● TESTO FORNITO
+ + + +

# en su caso



## Cellardoor86

Buongiorno a tutti.
Ho un dubbio in una frase.

"Para mostrar cualquier leyenda o cartel anunciador han de cumplirse dos condiciones: que estén pintados directamente sobre los paramentos de las fachadas con letras negras o doradas, sin invadir superficies ornamentadas; y que sirvan exclusivamente para anunciar el nombre y el giro del establecimiento comercial o industrial y *en su caso* el nombre y la especialidad del profesionista.

Come tradurreste voi "en su caso"? 

Grazie


----------



## Spiritoso78

Ciao C86,

io pensavo a:

...e *nello specifico* il nome e la qualifica/specialità del professionista.

Saluti!


----------



## chlapec

Io direi: "e *quando sia opportuno*, il nome..."



> ...e *nello specifico*


 
"Nello specifico" sería "en particular".

+ + + +

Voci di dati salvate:
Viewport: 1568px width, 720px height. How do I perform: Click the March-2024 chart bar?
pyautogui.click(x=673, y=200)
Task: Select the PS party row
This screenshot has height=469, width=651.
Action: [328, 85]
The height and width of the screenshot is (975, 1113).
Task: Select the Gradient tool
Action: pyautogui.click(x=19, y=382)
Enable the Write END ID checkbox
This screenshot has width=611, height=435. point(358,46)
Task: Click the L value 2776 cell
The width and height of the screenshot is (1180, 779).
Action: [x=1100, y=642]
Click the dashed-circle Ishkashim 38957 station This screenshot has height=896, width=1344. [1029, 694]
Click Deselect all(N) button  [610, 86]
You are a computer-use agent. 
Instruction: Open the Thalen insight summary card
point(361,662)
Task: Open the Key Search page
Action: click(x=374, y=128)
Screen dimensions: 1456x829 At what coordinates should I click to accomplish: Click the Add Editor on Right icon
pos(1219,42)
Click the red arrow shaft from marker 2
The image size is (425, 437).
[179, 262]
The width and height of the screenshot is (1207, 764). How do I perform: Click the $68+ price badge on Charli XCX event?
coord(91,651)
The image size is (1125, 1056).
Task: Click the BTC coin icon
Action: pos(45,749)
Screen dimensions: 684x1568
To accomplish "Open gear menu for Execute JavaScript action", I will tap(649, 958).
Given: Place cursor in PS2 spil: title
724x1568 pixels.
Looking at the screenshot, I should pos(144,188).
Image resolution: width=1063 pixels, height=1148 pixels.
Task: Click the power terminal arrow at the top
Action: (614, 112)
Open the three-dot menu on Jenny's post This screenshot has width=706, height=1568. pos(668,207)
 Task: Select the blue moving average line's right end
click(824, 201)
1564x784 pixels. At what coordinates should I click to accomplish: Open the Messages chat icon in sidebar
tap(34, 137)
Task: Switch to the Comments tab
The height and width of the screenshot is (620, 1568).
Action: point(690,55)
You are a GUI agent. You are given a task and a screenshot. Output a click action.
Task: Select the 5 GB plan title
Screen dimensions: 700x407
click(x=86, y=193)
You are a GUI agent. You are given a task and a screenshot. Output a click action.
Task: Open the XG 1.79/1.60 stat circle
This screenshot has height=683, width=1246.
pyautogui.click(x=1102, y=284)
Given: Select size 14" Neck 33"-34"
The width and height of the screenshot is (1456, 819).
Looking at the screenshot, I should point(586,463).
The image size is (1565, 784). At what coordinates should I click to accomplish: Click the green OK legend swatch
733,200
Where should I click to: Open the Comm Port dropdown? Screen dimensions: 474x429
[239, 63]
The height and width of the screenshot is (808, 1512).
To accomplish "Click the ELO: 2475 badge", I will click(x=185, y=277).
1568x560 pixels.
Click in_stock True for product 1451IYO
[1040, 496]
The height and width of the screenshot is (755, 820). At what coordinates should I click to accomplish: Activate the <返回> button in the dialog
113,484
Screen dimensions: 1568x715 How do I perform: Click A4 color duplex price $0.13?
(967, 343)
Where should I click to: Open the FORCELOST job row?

+ + + +

● BREVE ESERCIZIO
Cita per intero e senza alcuna modifica la discussione sulla traduzione di «en su caso».

● RISULTATO FINALE
# en su caso



## Cellardoor86

Buongiorno a tutti.
Ho un dubbio in una frase.

"Para mostrar cualquier leyenda o cartel anunciador han de cumplirse dos condiciones: que estén pintados directamente sobre los paramentos de las fachadas con letras negras o doradas, sin invadir superficies ornamentadas; y que sirvan exclusivamente para anunciar el nombre y el giro del establecimiento comercial o industrial y *en su caso* el nombre y la especialidad del profesionista.

Come tradurreste voi "en su caso"? 

Grazie


----------



## Spiritoso78

Ciao C86,

io pensavo a:

...e *nello specifico* il nome e la qualifica/specialità del professionista.

Saluti!


----------



## chlapec

Io direi: "e *quando sia opportuno*, il nome..."



> ...e *nello specifico*


 
"Nello specifico" sería "en particular".